# start of Records for this task

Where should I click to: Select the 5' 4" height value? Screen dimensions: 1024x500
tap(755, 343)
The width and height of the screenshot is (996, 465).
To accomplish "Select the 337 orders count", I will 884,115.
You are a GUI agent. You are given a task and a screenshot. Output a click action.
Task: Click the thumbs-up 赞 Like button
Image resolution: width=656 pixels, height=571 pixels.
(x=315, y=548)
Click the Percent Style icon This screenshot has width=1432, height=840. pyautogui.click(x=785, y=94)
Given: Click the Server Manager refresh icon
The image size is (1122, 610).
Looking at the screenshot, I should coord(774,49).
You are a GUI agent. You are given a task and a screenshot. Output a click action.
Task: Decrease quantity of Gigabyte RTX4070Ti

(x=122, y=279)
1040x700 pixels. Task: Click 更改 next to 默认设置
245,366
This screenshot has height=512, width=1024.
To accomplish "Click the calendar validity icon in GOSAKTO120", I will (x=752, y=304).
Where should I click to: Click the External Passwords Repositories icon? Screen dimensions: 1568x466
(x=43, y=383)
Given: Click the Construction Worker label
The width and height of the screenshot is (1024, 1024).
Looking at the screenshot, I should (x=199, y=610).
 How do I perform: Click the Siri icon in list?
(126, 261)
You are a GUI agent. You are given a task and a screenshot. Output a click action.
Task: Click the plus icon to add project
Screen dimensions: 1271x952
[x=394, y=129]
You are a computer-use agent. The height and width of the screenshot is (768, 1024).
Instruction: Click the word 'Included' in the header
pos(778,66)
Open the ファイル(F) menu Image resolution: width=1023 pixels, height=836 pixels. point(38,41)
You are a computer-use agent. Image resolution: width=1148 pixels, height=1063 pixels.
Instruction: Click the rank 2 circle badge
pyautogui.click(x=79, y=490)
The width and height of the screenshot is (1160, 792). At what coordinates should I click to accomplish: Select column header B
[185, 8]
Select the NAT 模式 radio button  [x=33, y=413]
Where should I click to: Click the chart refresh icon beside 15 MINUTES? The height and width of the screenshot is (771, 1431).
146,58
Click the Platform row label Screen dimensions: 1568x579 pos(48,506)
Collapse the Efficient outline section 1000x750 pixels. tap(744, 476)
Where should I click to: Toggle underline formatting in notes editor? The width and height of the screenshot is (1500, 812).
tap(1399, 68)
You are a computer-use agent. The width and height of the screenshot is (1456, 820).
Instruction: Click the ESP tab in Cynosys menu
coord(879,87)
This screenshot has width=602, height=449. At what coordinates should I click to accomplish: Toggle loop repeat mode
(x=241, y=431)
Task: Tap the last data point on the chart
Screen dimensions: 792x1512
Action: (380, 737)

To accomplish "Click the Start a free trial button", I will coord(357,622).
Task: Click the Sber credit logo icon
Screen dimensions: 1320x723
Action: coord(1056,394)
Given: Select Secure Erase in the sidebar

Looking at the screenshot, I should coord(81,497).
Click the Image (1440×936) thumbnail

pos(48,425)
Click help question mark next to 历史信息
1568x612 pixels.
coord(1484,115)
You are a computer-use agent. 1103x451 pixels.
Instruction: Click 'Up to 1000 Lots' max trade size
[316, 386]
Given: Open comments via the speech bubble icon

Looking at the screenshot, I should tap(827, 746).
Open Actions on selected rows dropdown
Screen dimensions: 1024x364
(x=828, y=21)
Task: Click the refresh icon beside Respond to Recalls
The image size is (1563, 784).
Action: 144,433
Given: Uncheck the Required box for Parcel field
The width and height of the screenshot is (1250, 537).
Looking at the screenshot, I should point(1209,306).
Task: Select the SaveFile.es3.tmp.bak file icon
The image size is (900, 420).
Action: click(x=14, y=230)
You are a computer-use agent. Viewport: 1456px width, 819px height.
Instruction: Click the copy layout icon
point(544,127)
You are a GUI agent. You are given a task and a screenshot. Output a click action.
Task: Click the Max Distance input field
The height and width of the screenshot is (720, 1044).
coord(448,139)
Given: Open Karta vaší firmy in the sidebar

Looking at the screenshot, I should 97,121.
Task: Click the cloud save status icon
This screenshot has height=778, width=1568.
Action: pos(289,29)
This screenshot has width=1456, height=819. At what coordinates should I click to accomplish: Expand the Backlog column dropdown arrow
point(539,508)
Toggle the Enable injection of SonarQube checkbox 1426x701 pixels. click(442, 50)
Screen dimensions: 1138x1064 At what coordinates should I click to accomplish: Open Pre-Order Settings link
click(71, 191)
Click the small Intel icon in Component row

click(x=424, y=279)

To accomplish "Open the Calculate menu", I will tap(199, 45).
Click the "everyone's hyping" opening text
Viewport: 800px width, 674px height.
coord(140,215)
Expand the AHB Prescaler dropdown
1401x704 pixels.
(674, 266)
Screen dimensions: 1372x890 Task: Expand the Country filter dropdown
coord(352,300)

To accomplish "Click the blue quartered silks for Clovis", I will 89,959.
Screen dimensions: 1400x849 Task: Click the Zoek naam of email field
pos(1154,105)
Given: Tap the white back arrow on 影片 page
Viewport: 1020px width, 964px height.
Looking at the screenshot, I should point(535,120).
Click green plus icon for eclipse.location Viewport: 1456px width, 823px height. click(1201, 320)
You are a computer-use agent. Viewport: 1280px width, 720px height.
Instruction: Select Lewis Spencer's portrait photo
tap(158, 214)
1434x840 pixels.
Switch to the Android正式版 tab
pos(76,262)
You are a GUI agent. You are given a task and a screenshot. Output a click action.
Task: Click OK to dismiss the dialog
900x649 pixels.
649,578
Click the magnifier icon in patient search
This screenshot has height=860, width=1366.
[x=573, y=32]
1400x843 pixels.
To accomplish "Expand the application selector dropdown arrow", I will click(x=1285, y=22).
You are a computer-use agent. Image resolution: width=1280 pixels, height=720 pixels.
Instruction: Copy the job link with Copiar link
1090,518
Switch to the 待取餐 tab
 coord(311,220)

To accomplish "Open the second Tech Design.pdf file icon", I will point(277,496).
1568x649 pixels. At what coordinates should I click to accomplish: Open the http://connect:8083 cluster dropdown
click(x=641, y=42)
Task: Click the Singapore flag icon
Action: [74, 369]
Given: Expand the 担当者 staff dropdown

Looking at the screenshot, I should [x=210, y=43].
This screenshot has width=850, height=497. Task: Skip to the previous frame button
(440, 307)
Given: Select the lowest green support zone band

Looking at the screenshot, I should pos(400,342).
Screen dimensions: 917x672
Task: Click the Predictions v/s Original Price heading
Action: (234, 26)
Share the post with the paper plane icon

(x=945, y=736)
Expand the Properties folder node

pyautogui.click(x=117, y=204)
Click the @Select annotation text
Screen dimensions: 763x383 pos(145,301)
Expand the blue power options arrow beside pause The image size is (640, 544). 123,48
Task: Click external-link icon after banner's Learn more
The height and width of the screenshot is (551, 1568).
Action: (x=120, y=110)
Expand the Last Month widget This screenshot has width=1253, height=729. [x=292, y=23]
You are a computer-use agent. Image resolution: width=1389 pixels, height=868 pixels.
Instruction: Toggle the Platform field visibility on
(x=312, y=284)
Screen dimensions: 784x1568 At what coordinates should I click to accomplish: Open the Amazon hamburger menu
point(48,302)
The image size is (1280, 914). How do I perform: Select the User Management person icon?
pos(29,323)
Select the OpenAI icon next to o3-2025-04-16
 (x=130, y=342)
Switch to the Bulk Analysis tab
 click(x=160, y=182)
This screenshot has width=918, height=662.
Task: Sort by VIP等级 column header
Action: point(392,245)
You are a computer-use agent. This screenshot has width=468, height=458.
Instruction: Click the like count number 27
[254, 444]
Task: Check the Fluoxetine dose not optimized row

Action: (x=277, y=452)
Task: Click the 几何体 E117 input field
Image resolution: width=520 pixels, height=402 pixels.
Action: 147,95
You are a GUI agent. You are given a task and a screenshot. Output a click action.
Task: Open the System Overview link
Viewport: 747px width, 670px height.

# end of Records for this task

*Exercise requirements*: Recast the lines of the entries from the one containing "Task: Click external-link" through the last line of the entries as a Markdown table with the columns Row and Line, numbering each row and skipping blank lines.

*Exercise output*:
| Row | Line |
|---|---|
| 1 | Task: Click external-link icon after banner's Learn more |
| 2 | The height and width of the screenshot is (551, 1568). |
| 3 | Action: (x=120, y=110) |
| 4 | Expand the Last Month widget This screenshot has width=1253, height=729. [x=292, y=23] |
| 5 | You are a computer-use agent. Image resolution: width=1389 pixels, height=868 pixels. |
| 6 | Instruction: Toggle the Platform field visibility on |
| 7 | (x=312, y=284) |
| 8 | Screen dimensions: 784x1568 At what coordinates should I click to accomplish: Open the Amazon hamburger menu |
| 9 | point(48,302) |
| 10 | The image size is (1280, 914). How do I perform: Select the User Management person icon? |
| 11 | pos(29,323) |
| 12 | Select the OpenAI icon next to o3-2025-04-16 |
| 13 |  (x=130, y=342) |
| 14 | Switch to the Bulk Analysis tab |
| 15 |  click(x=160, y=182) |
| 16 | This screenshot has width=918, height=662. |
| 17 | Task: Sort by VIP等级 column header |
| 18 | Action: point(392,245) |
| 19 | You are a computer-use agent. This screenshot has width=468, height=458. |
| 20 | Instruction: Click the like count number 27 |
| 21 | [254, 444] |
| 22 | Task: Check the Fluoxetine dose not optimized row |
| 23 | Action: (x=277, y=452) |
| 24 | Task: Click the 几何体 E117 input field |
| 25 | Image resolution: width=520 pixels, height=402 pixels. |
| 26 | Action: 147,95 |
| 27 | You are a GUI agent. You are given a task and a screenshot. Output a click action. |
| 28 | Task: Open the System Overview link |
| 29 | Viewport: 747px width, 670px height. |